Calceteiros



Tudo volta lentamente à normalidade. O que descobrimos no silêncio do medo – as coisas que verdadeiramente importavam, dizia-se então – já nada interessam afinal.

À medida que a vacina faz o seu extraordinário caminho, os hábitos que jurámos jamais repetir, são, afinal, repetidos com uma surpreendente constância.

A impaciência voltou com particular força e toda a espiritualidade com que, momentaneamente, nos revestimos nos dias do medo, evaporou-se. As ruas e as estradas enchem-se novamente de carros e de imprecações que há muito não ouvíamos. Até o médio oriente voltou a ser médio oriente. Back in business, outra vez.

A horda do futebol regressou com particular violência e particular vigor, como se o futebol fosse afinal coisa digna do interesse generalizado, como se o futebol fosse coisa central da nossa existência comum, ao contrário da amizade, da solidariedade que, há uns meses atrás, jurámos serem esses os nossos particulares e importantes propósitos. Cansados de deixar o palco mediático a treinadores apopléticos, sempre muito indignados com as arbitragens, com os adversários, com a falta de sorte, ou a jogadores que juram que é necessário levantar a cabeça e seguir em frente, os adeptos regressaram à rua com o viço das andorinhas vindas do Norte de África. E chegaram em força, pujantes, com saudades de um bom desacato e das ruas de Portugal, outrora tão vazias e poéticas porque vazias. E com elas – as hordas, não as andorinhas – regressaram ainda os polícias do corpo de intervenção, pagos pelos impostos de todos, revestidos a teflon, para serenar os ânimos de alguns, na vã e fútil tentativa de impor uma espécie de ordem pública. A tal ordem sobre a qual ninguém tem, afinal, qualquer legal responsabilidade, muito menos o inefável Cabrita, mais impante que o medonho obelisco de Oeiras, com significados tão fortes e importantes que qualquer reles sem avental não consegue atingir. Regressou assim a Portugal, esplendorosa como era seu hábito, a doença da bola, enjoativa como sempre e sem um pingo de espiritualidade.

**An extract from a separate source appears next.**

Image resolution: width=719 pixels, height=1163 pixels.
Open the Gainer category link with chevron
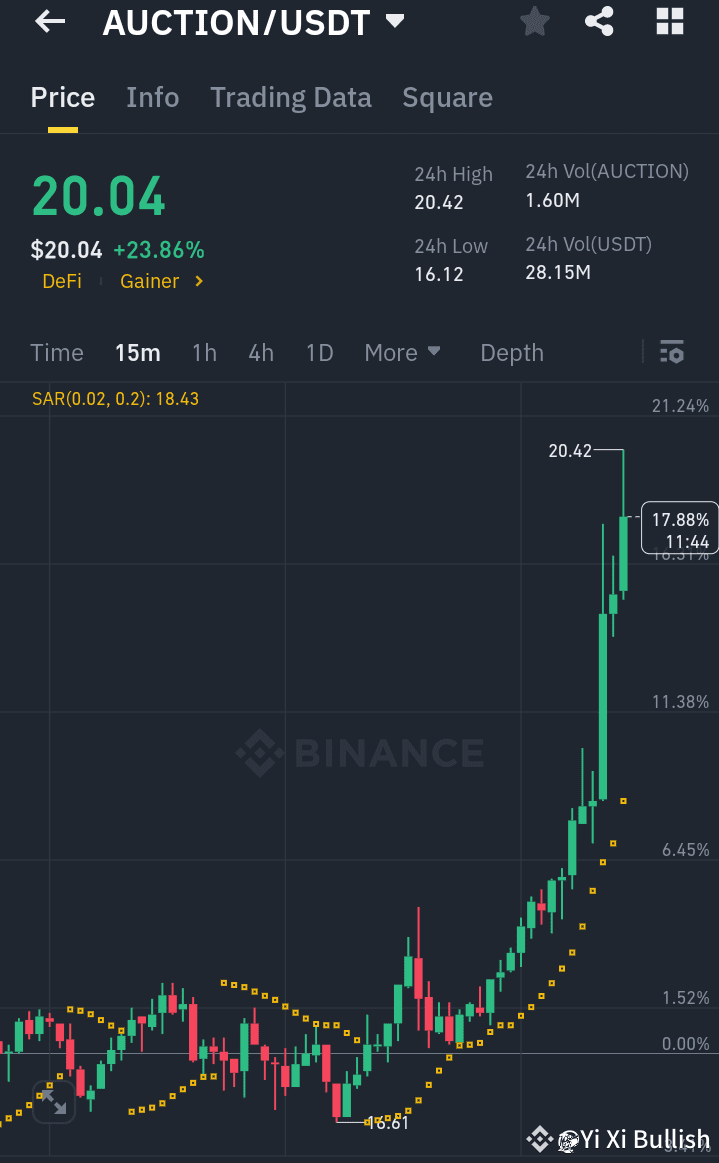(x=160, y=281)
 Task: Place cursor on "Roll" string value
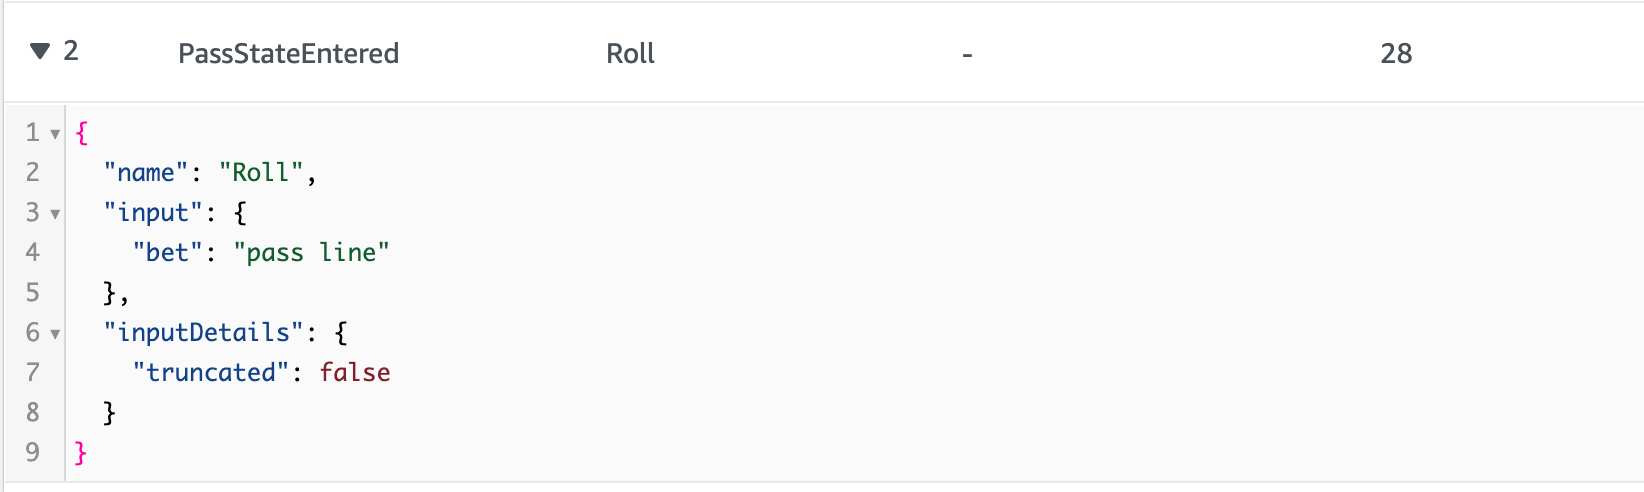pyautogui.click(x=261, y=173)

E quando o arreliante entretenimento do número de infetados já não entretém assim tanto, a realidade inventa-o. Desfilam agora pela Assembleia da República senhores engravatados, os senhores doutores caloteiros, dos quais nos rimos para não chorarmos. E de nada se lembram, coitados, enquanto nós, os que vão pagar as suas infelizes dívidas, teremos que nos conformar com o espetáculo de um Alzheimer tão contagioso como a Covid de que nos vamos igualmente esquecendo.
E se os deputados se espantam, e se nós com eles nos espantamos igualmente, ficamos para aqui, impotentes, com os sagrados direitos de distintos vigaristas que não compraram (afinal) nem aviões nem iates, e que tiveram apenas o azar de confiar no tio Ricardo. Enquanto isso, a Justiça entretém-se com ela própria, e a caravana passa, pois tem que se respeitar escrupulosamente o prazo e o direito e a presunção de inocência. Uma justiça literalmente cega, entretida com o articulado, pouco atenta à substância e ao dano irreversível que a sua cegueira a todos causa. Preparemo-nos então, para diligentemente taparmos os buracos das ruas abertos pelos adeptos de ocasião e as crateras das finanças públicas abertas pelos finórios do costume.

Deveria, assim, haver em cada um de nós um calceteiro, ou pelo menos uma alma de calceteiro. Ajoelhados, na prece dos dias, a remendar a calçada, a colocar o cubo granítico no devido lugar, a tapar buracos que o pessoal da bola e dos negócios nos deixa por tapar.
E quando Guimarães se esventra e as obras demoram medievais eternidades, porque, parece, já não há calceteiros suficientes, era bom que de marreta em punho e prumo por perto, aprendêssemos a arte tão nobre de tapar buracos. Uns atrás dos outros, hipnotizados pela função, mas calmos, sempre calmos e sobretudo diligentes. Talvez assim fossemos afinal mais felizes e não cedêssemos à impaciência que, furtiva, sempre espreita. Porque, convenhamos, a espiritualidade é funesta e amolece os nossos corações graníticos.